La verdad que existe en esos libros, la verdad sobre la madre, sobre el padre, sobre los sucesos que ocurrieron entre los dos y fuera de ellos dos, no tienen nada que ver con que la madre o el padre fueran así en la realidad, ni con que los hechos se desarrollaran así en la realidad. La verdad está basada en la experiencia, es una grandeza interior, basada en algo tan impreciso y vago como los sentimientos. De ahí que el retrato de Henrik, el padre de Bergman, pudiera ser también el de mi padre; o, mejor dicho, el retrato del padre de Bergman me sirvió para conocer a mi propio padre, que también estaba vivo ese día de enero de 1978, un profesor de treinta y cuatro años que no tenía ninguna relación con Bergman, pero que sabía quién era, naturalmente, entre otras cosas, por la serie de televisión Escenas de un matrimonio, que había visto con mi madre un par de años antes.

 

Ahora, al leer de nuevo Las mejores intenciones, no veo tanto a mi padre como a mí mismo, si no en los detalles, sí en la forma en que lo que no reconocemos marca lo reconocido, es decir, en la ceguera, las zonas de nuestro interior que no vemos. Son los restos de la infantilidad que antaño lo abarcaba todo, me digo, son las ruinas del mundo del niño que aún quedan en el adulto, porque el niño no se conoce a sí mismo desde fuera, sino solo desde dentro, y para Bergman, que, en todo, en absolutamente todo lo que escribió, buscaba la relación, el arte era el lugar donde la relación íntima del niño de tú a tú con la realidad podía restablecerse y desvelarse a la vez. Esa es la dinámica en Persona, Fanny y Alexander y Las mejores intenciones. Y en el Cuaderno de trabajo, el juego siempre es: veo un par de manos, veo un rostro, cuando yo digo que existen, existen. Esa verdad fue la que animó a Bergman a comenzar su autobiografía, Linterna mágica, con una frase en la que todos los datos están equivocados.

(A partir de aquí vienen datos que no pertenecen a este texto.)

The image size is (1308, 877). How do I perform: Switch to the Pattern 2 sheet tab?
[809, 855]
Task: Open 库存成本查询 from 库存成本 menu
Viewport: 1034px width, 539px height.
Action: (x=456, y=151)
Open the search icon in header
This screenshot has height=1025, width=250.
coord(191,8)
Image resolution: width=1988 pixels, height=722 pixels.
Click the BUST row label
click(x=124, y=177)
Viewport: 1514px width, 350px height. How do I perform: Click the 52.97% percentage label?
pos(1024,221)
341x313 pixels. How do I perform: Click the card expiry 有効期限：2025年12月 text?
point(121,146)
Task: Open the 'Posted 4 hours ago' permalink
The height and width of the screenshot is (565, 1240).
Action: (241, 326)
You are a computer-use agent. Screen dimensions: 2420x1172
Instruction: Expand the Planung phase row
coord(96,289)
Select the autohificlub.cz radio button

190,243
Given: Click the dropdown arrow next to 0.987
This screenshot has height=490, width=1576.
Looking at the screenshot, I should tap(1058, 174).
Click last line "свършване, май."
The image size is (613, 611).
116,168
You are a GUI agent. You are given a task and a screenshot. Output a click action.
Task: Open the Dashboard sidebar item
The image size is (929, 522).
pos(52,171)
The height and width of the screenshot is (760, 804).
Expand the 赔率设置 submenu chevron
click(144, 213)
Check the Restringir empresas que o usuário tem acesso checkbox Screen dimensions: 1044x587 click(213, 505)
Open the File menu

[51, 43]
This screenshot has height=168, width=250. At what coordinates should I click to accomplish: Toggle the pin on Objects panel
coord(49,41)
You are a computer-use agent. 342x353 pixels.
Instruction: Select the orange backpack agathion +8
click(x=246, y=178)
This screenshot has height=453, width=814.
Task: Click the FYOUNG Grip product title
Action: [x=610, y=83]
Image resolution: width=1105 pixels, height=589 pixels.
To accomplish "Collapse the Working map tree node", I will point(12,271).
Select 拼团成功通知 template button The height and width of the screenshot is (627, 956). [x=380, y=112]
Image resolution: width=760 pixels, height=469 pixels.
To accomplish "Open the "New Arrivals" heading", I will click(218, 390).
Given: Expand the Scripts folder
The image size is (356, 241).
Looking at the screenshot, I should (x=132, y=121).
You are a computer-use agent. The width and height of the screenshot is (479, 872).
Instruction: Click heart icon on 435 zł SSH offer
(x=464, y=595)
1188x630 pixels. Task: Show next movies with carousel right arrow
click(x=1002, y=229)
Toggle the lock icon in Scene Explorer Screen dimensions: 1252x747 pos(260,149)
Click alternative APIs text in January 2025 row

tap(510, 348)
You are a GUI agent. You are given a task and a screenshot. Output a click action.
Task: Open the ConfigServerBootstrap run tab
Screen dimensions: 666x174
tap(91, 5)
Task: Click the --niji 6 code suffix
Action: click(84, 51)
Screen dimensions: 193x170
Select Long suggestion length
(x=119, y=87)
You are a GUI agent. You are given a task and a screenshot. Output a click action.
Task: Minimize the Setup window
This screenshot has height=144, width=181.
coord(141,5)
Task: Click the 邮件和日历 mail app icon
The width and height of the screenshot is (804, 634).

El que no exista ninguna diferencia esencial entre lo que de hecho ocurrió y lo que podría haber ocurrido es otra ausencia de límites que caracterizaba a Bergman, y que se manifiesta en el Cuaderno de trabajo más que en ninguna otra de sus obras: los peldaños que subía y bajaba casi a diario, y que conducían de su vida a su arte.